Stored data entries
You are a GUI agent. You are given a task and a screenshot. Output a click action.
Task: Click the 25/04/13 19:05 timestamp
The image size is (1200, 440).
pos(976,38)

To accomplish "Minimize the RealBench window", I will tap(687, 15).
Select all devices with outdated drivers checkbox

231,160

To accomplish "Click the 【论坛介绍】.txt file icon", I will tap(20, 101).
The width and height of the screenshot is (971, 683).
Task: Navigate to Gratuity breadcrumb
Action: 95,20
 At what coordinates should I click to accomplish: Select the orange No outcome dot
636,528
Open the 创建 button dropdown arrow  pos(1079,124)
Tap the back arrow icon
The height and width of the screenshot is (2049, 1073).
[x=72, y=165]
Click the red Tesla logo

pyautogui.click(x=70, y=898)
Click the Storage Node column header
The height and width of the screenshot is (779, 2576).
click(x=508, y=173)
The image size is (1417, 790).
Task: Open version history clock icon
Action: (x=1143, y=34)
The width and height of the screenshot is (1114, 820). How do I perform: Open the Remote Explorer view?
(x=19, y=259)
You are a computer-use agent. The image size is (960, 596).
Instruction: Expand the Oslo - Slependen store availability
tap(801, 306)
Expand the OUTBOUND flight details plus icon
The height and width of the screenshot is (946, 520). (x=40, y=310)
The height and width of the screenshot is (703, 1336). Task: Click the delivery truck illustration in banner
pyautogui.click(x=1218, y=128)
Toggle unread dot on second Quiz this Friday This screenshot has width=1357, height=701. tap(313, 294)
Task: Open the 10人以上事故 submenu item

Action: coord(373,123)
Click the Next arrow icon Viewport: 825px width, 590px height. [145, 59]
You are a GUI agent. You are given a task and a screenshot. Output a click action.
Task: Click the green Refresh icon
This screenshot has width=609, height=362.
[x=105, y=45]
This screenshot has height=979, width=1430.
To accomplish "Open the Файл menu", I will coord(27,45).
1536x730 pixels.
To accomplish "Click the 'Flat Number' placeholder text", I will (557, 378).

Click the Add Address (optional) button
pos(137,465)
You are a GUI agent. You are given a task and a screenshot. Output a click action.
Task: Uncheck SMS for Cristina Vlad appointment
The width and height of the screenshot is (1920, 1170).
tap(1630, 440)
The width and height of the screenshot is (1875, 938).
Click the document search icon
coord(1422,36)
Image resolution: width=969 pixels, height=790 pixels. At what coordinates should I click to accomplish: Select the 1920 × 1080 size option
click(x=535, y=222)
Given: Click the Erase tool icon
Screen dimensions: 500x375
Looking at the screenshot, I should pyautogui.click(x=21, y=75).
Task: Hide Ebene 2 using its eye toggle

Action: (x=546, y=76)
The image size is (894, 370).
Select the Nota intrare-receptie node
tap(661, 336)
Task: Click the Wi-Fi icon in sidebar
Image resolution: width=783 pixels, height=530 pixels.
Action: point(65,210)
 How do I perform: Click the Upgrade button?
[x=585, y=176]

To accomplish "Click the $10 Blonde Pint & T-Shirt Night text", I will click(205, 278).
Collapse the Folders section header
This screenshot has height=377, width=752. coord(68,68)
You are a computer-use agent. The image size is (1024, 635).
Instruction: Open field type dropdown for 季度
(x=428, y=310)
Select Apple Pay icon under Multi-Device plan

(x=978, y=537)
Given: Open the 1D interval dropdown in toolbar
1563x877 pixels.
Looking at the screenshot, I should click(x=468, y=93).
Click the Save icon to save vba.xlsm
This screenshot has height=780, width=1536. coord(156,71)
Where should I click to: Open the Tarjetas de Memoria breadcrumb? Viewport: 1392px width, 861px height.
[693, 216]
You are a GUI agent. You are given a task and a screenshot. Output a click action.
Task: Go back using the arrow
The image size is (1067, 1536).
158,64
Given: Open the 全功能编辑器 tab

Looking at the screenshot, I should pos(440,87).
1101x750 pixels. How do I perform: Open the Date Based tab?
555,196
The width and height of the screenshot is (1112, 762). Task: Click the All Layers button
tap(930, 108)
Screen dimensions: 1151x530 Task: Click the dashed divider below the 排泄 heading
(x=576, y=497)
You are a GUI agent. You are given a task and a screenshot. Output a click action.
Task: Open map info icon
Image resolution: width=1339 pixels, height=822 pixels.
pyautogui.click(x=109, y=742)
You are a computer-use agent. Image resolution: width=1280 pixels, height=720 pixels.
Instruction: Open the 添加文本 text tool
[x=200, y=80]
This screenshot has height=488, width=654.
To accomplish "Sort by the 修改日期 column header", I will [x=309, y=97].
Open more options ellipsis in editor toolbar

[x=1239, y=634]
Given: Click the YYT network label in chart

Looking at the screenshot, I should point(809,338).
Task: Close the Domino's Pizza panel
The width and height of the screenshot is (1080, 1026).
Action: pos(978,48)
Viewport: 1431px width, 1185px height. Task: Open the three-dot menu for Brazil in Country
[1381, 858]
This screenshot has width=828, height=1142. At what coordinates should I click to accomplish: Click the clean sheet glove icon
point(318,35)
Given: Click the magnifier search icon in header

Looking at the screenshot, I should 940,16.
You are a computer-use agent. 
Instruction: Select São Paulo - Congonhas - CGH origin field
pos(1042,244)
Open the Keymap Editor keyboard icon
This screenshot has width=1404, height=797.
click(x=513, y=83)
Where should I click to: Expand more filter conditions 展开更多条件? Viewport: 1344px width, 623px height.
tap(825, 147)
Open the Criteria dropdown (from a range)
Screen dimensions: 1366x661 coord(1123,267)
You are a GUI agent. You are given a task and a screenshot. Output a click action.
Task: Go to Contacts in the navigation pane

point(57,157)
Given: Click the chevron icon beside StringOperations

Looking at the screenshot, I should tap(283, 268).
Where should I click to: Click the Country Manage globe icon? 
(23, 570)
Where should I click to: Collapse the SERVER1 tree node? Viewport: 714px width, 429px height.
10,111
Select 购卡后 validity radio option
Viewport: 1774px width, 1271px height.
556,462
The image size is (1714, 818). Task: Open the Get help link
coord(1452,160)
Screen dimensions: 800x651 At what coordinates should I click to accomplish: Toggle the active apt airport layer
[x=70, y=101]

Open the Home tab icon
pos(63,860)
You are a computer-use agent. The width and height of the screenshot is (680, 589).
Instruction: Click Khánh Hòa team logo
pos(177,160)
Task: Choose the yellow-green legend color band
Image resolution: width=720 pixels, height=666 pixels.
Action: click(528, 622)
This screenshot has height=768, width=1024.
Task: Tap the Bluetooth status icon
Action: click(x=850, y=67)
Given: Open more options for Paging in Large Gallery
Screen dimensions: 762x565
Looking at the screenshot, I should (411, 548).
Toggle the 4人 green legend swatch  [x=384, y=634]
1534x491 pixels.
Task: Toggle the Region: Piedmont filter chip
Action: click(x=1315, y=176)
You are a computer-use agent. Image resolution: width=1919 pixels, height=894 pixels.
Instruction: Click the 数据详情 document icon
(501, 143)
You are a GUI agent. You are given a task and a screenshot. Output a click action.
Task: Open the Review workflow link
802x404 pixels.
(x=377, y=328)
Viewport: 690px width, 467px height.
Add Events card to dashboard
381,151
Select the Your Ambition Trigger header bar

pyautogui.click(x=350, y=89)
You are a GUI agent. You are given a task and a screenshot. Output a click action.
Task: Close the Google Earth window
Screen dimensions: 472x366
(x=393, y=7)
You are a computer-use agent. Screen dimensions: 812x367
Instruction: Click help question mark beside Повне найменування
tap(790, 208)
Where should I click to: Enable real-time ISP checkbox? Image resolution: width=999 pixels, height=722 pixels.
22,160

• **Exercise aim**: Look above for every line with the word "Close" and copy it.

• **Task solution**:
Task: Close the Domino's Pizza panel
Task: Close the Google Earth window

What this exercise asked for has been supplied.